So, now that you’ve gotten those out of your system, it’s time to exercise your self-discipline in an area that should be more than a once-a-year promise: your financial health.

The Federal Deposit Insurance Corporation has offered advice for getting your finances in order this year. These guidelines for achieving long-term financial goals will set you up for success. It can be tough to face your finances, so if it makes it easier, start out with baby steps to keep your plan manageable.

Open a New Year’s Savings Account

Decide what this account will be for, such as an emergency fund, and look for an account that will help you meet your goal. For example, money market deposit accounts offer higher interest rates than traditional savings accounts but require you to maintain a minimum balance.
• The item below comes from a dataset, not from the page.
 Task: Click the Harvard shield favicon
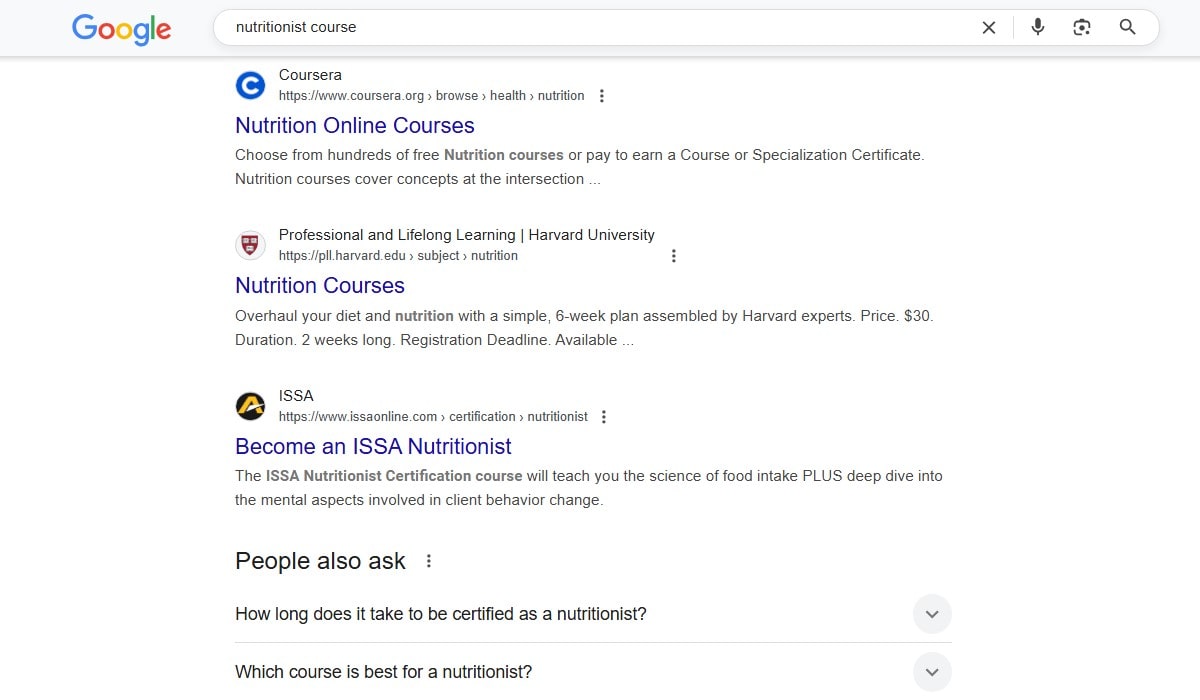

Signing up for direct deposits or automatic withdrawals from your checking account will allow you to just set it and forget it. Start out with a small amount of money and increase it as your comfort level rises.

Pay Off Your Current Debt

Make a list of what you owe. Include the interest rates, current balances and monthly payments. Determine how you’re going to pay more so you can erase those balances. This may call for some belt tightening, but your financial health is worth it.

Start first with the loans that have the highest interest rates. Or you can focus first on the loans with the smallest outstanding balances. Paying those off may give you the incentive to keep going to pay off the larger loans.

You can also get started by just increasing one of your payments by a small amount, just as much as you feel comfortable with. Your creditors may be willing to change your billing cycles to align your bills with the timing of your paychecks. A credit counselor can help you figure out how to pay off your debt. Information on finding a credit counselor is available from the Federal Trade Commission.

Organize Your Finances

Financial literacy is the key to financial health. Start with a budget to learn how to effectively manage your money. This will allow you to track your spending and create a system to ensure you pay your monthly bills.

There are a variety of financial management programs available on the internet. Many of these are low cost — Mint.com, one of the most popular tools, is free — and user friendly. Find one that fits your needs, make your budget, and stick to it.

Keep a close eye on bank statements and credit card statements to identify unusual activity or unanticipated fees. One way to save money is to arrange for your bank or employer to make automatic transfers into your savings accounts.

Protect Your Personal Information

Your financial health hinges not only on your discipline in regard to your spending, but also on your diligence when it comes to protecting your accounts and sensitive personal information.

Scams are an ugly reality in today’s world, and some populations, including seniors and veterans, are more vulnerable than others.

Never provide any credit or bank account numbers to someone who requests them over the phone or the internet. Check your statements regularly and choose easy-to-remember, secure passwords.

Suzanne Gellman, a financial education specialist at the University of Missouri offers some additional advice.

Make your goals are SMART — specific, measurable, attainable, realistic and timely.

Gellman suggests creating a notebook with helpful information for the person in the household who doesn’t manage the finances. The notebook should include emergency contact details and the location of important documents.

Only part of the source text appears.